I tested the performance of Xavier NX in connection with Tensorflow, TF-TRT, OpenCV and the SSD-MobilenetV2 pretrained on the COCO dataset and was quite disappointed. I only get 10fps with the sample video attached. The GPU does not seem to be heavily loaded.
2021-05-19 20:11:38.116810: I tensorflow/compiler/tf2tensorrt/segment/segment.cc:486] There are 1850 ops of 29 different types in the graph that are not converted to TensorRT: Fill, Merge, Switch, Range, ConcatV2, ZerosLike, Identity, NonMaxSuppressionV3, Minimum, StridedSlice, ExpandDims, Unpack, TopKV2, Cast, Transpose, Placeholder, ResizeBilinear, Squeeze, Mul, Sub, Const, Greater, Shape, Where, Reshape, NoOp, GatherV2, AddV2, Pack, (For more information see https://docs.nvidia.com/deeplearning/frameworks/tf-trt-user-guide/index.html#supported-ops).
There are lots of operations fallback to use TensorFlow implementation.
The data transfer cost increases if the inference is frequently switching between TensorFlow and TensorRT.
Is TensorFlow interface essential for you?
If not, it’s recommended to convert the model into TensorRT engine for an optimal performance.
In our benchmark result, pure TensorRT inference for SSD Mobilenet-V1 can reach 909 fps.
So it’s expected that you can get a much better result than using TF-TRT.
There are lots of operations fallback to use TensorFlow implementation.
why is that? I’m not doing anything special, just converting the standard mobilenet model.
Is TensorFlow interface essential for you? If not, it’s recommended to convert the model into TensorRT engine for an optimal performance.
I thought that is what I do using TF-TRT.
I want to perform transfer learning later, using a pretrained standard model and adding additional trainable layers. As I understand I need to use a framework like TF for this, What would be the recommended way to do it?
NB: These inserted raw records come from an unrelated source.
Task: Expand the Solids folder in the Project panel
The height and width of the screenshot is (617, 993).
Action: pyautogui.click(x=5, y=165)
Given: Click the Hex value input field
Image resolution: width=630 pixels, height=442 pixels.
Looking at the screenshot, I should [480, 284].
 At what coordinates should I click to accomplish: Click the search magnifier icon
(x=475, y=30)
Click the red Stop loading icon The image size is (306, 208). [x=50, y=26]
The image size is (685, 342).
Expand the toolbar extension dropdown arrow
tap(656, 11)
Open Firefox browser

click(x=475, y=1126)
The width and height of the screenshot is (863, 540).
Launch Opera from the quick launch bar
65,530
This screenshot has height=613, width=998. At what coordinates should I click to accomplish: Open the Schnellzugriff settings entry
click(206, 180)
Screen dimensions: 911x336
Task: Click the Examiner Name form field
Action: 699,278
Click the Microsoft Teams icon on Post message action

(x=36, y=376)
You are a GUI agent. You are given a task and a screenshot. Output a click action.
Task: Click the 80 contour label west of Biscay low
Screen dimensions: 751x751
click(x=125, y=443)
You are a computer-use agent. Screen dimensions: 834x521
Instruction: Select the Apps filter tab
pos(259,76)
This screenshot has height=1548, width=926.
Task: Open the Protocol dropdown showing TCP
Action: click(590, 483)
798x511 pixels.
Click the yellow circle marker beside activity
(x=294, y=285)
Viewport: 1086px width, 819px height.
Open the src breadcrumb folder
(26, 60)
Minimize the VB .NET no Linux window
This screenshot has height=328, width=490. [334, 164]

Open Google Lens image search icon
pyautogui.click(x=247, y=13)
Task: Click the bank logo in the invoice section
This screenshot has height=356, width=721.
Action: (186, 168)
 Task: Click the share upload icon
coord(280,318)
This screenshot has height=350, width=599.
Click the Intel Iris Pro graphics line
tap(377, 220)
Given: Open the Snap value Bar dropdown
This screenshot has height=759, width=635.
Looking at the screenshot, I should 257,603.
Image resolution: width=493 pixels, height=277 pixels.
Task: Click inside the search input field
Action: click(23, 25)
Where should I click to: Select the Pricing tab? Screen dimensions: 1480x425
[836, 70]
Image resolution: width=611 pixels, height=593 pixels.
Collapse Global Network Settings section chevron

And can you confirm that 10fps is really the maximum performance of the SSD-MobilenetV2 using Tensorflow on the XavierNX even after optimizing?
Please noted that TF-TRT uses the parser that embedded in the TensorFlow GitHub.
And the support matrix is relatively limited. Please find the details below:
It’s more recommended to separate training and inference stage.
You can deploy a model with pure TensorRT as well as training it with TensorFlow.
Since pure TensorRT can reach much better performance on SSD Mobilenet-V1.
It’s recommended to move to pure TensorRT instead.